J Scott Hamilton has started 1 posts and replied 69 times.

Post: Am I nuts?

J Scott HamiltonPosted
  • Entrepreneur and Linguist
  • Braddock, PA
  • Posts 70
  • Votes 40

Even here in the middle of the Pittsburgh metroplex, we have buildings like that which can't stay filled with tenants.  In Homestead nearby a large shopping center, a vacant bank building had a barbershop in the basement. It would not surprise me if the barbershop's rent could have covered the carrying cost of the building, even with the main floors being vacant.  But after walking by that barbershop for two years (I ride the bus), it moved out.  Now it is again a completely vacant building.

In these Rust Belt towns there are many buildings vacant because the population declined so much that there weren't enough people and businesses to fill all the buildings. Many of them decayed and fell apart, and now are plowed under.  Unless you think there is a tenant compelled to rent your prospective location, you just have an appreciable/depreciable investment with no cash flow to cover its expense burden.

Post: 1031 exchanges going away?

J Scott HamiltonPosted
  • Entrepreneur and Linguist
  • Braddock, PA
  • Posts 70
  • Votes 40

The provisions of Internal Revenue Code 1031 has changed over the years and may change in the future.  But it was built on the fundamental principle that exchanging two items of like kind between two (or more) parties should not be taxed.  Some items, like investment securities, were exempted from the beginning, but for the most part it would be very difficult for Congress to exclude all forms of tax free like kind exchanges without having structural consequences to the tax code.

It may be possible that the NAR article was saying that real estate professionals may not want to bother with these deals. If such were the case I can't see why attorneys might not want to take over the burden, assuming that real estate was still eligible for 1031.

Post: double taxation between Costa Rica and US?

J Scott HamiltonPosted
  • Entrepreneur and Linguist
  • Braddock, PA
  • Posts 70
  • Votes 40

For individuals you file Form 1116. Your credit will generally be the lesser of how much you paid to the taxing authority or the amount you would pay to the US. And unfortunately, if you are subject to the Alternative Minimum Tax you may have to fill out the form twice.

Scott

Post: Tax Deductions In Real Estate Investing

J Scott HamiltonPosted
  • Entrepreneur and Linguist
  • Braddock, PA
  • Posts 70
  • Votes 40

A couple of things to consider with tax deductions:

1) The expense you avoid is worth far more than the tax deduction on that expense.  Don't accumulate needless expenses just for the deduction.

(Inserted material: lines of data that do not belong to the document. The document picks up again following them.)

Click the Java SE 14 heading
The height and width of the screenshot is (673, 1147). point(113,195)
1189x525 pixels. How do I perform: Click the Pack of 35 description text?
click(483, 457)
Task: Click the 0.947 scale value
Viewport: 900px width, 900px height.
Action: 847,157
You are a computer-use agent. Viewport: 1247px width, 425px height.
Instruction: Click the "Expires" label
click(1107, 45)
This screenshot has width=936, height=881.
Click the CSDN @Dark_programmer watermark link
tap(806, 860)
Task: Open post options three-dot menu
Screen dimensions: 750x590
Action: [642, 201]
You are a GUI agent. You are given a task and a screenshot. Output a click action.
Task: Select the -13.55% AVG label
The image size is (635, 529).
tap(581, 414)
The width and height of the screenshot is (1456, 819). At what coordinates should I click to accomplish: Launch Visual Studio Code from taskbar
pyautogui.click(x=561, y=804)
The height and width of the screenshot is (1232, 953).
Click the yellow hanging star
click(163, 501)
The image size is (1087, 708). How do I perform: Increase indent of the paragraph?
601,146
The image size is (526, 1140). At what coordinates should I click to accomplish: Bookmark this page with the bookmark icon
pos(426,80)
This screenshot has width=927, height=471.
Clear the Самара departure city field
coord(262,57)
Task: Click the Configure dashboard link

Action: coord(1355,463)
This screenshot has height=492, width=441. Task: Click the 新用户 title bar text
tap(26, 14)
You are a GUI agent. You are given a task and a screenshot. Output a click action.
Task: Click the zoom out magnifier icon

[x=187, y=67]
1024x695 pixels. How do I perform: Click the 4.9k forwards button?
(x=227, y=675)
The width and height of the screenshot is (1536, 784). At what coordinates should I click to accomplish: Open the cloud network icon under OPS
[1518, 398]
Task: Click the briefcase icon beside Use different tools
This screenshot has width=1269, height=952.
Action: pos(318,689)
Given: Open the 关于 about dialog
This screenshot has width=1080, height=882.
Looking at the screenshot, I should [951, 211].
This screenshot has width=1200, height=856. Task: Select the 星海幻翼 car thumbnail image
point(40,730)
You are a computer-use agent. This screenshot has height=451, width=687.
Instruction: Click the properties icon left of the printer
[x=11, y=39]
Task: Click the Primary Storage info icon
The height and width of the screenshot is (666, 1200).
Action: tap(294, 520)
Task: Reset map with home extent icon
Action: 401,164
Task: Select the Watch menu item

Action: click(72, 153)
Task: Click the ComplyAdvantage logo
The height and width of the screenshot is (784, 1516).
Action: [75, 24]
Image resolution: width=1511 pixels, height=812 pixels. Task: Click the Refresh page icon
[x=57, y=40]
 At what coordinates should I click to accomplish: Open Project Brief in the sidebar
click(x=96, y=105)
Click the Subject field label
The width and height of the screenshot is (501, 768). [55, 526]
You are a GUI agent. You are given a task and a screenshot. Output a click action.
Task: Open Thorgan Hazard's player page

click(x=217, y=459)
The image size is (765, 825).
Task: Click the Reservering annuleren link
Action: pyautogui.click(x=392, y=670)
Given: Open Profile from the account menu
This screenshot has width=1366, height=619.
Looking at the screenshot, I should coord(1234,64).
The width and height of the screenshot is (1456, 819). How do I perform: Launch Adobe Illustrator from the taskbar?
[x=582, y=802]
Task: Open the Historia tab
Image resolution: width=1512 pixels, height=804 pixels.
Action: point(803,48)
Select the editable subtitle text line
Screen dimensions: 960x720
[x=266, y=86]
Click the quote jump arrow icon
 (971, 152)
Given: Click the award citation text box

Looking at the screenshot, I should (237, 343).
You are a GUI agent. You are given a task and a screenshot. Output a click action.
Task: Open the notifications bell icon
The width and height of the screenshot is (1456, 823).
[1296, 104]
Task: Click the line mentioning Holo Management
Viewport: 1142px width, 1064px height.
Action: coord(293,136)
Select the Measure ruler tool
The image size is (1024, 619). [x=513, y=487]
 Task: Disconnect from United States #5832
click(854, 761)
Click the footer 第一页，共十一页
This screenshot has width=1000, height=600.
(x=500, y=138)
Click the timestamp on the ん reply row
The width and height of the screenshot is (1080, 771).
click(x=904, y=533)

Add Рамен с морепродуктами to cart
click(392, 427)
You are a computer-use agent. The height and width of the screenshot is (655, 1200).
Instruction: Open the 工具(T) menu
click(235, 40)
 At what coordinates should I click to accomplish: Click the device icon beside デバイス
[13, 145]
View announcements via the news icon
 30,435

2) The income you earn will still net out to money in your pocket even after paying the tax. Don't leave income on the table just because you will be taxed on it.

3) Most real estate expenses are deductible in the year you pay them, especially if the benefit is immediate (like a utility payment or property tax).

4) Some expenses are prorated through the life of the improvement, such as depreciable buildings and roof repairs. This is also known as a capital expenditure (although land is not expensed). Even though you will be out of pocket up front for the expense, it will take years to get all of the tax deduction.

5) Choosing your tax strategies with legal entities and exchanges will change the timing of your tax bill and the tax rate at which you pay. Most have tradeoffs in terms of benefits and complexity.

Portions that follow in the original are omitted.